Rugbyman, trained by Graham Motionis a later developing 3YO that debuted in April at Keeneland. He lost that debut at 7-1, but rebounded to win decisively by 14 lengths over the mud at Belmont in May. He ran in the Easy Goer on the Belmont Stakes undercard where he finished second by a neck over a fast track and earned an 89 Beyer Speed Figure while going wide around the turn. He’s 2-1 on the morning line, but will likely need to improve to win today. He’s a son of Tapit, which also catches the eye. Motion adds blinkers, a move he’s had success with in the past.  The 2-1 price seems a bit ambitious given the need for improvement. Noble Indy returns to Belmont after an extremely poor showing in the Belmont Stakes. This followed another lackluster effort in the Kentucky Derby. Trained by Todd Pletcher, he’d need to find his form from the Fairgrounds, where he topped out at a 95 Beyer Speed Figure in the Louisiana Derby. Like Rugbyman, he also adds blinkers which is a move that has brought Pletcher success. He’s a bit of a wildcard and if he can rediscover old form — a bit of a theme in the race (Mendelssohn) — he should be competing for the top spot.

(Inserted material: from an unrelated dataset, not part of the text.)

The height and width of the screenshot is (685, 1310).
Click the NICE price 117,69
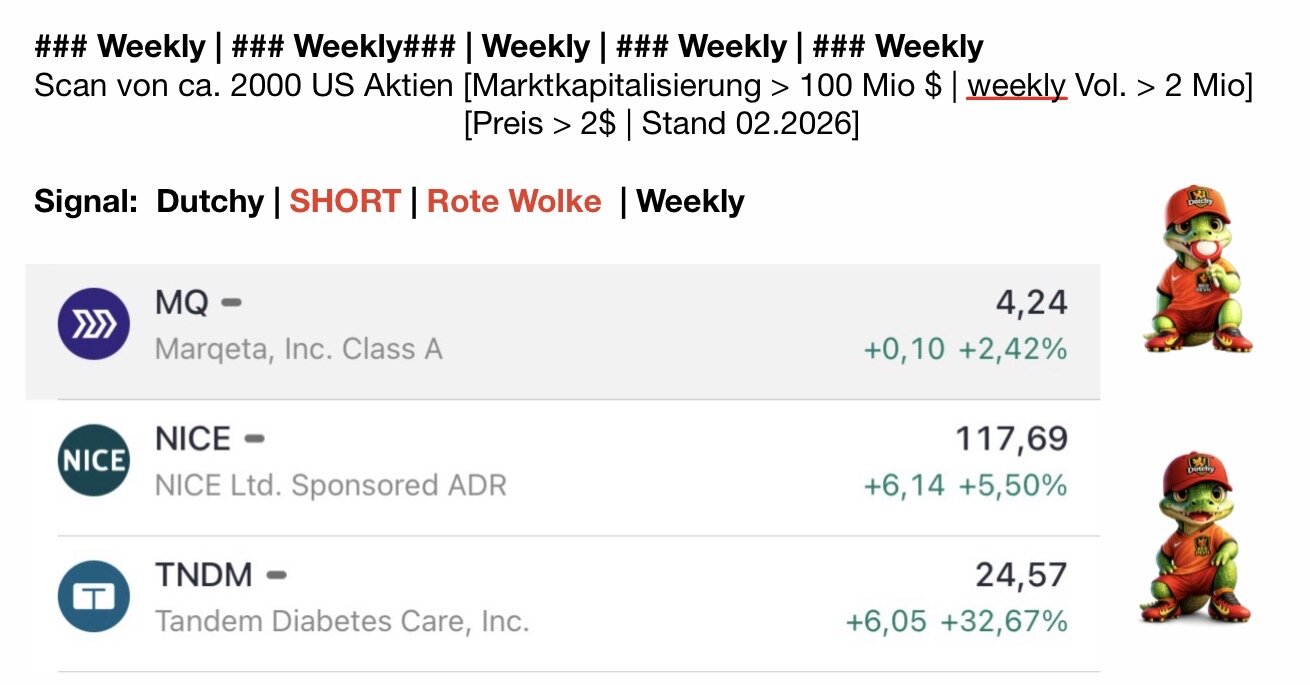pyautogui.click(x=1011, y=438)
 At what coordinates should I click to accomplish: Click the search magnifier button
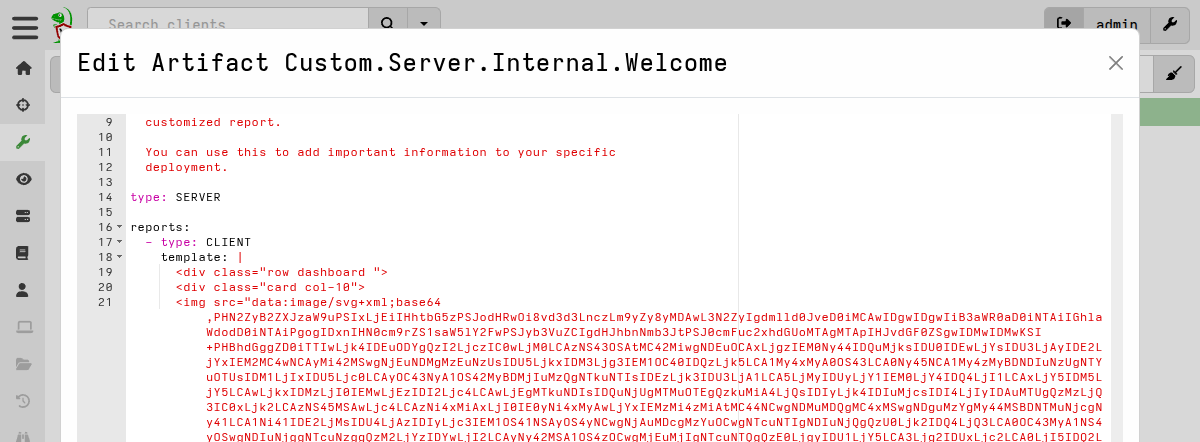(x=387, y=24)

Firenze Fire was last seen finishing 11th in the Kentucky Derby at odds of almost 60-1. Trained by Jason Servis, his best win to date was in the Champagne Stakes last October as a 2YO. He also won the Jerome in early January as the heavy favorite. He’s never run fast enough to win this sort of race and has been on a downward trend since that Jerome win. His best hope is that the rest since May has done him well and, perhaps, a bit of growth in the meantime. He’s 6-1 on the morning line. Seven Trumpets brings a nice Churchill Downs allowance win to the table, but he was consistently mid-pack in a number of GIII races through the spring. He has a nice worktab recently for trainer Dale Romans, but is way short of the speed needed to win this race. Seahenge is the other entrant for Aidan O’Brien. He was demolished by stablemate Mendelssohn in the UAE Derby and didn’t fare much better in his US Debut in the Pat Day Mile, where he finished 13 3/4 lengths back over a sloppy track. Fixed Income Larry stretches out for the first time for trainer Jeremiah Englehart. His only win is his maiden breaker at 12-1 at Belmont in early June. He would be a major surprise to win the winner’s circle today.

Analysis: Most horses in the field aren’t fast enough to compete with Mendelssohn, even if Mendelssohn isn’t at his best. He’s the likely favorite, but I’ll try to beat him with another horse that could rebound — Noble Indy. Away from Triple Crown winner Justify, he’ll hopefully sit near the pace under John Velaquez and regain his past form. Blinkers should help. Rugbyman is interesting but still too slow for me to put him in the top spot. He’ll only find it if both Mendelssohn and Noble Indy fail to run to potential.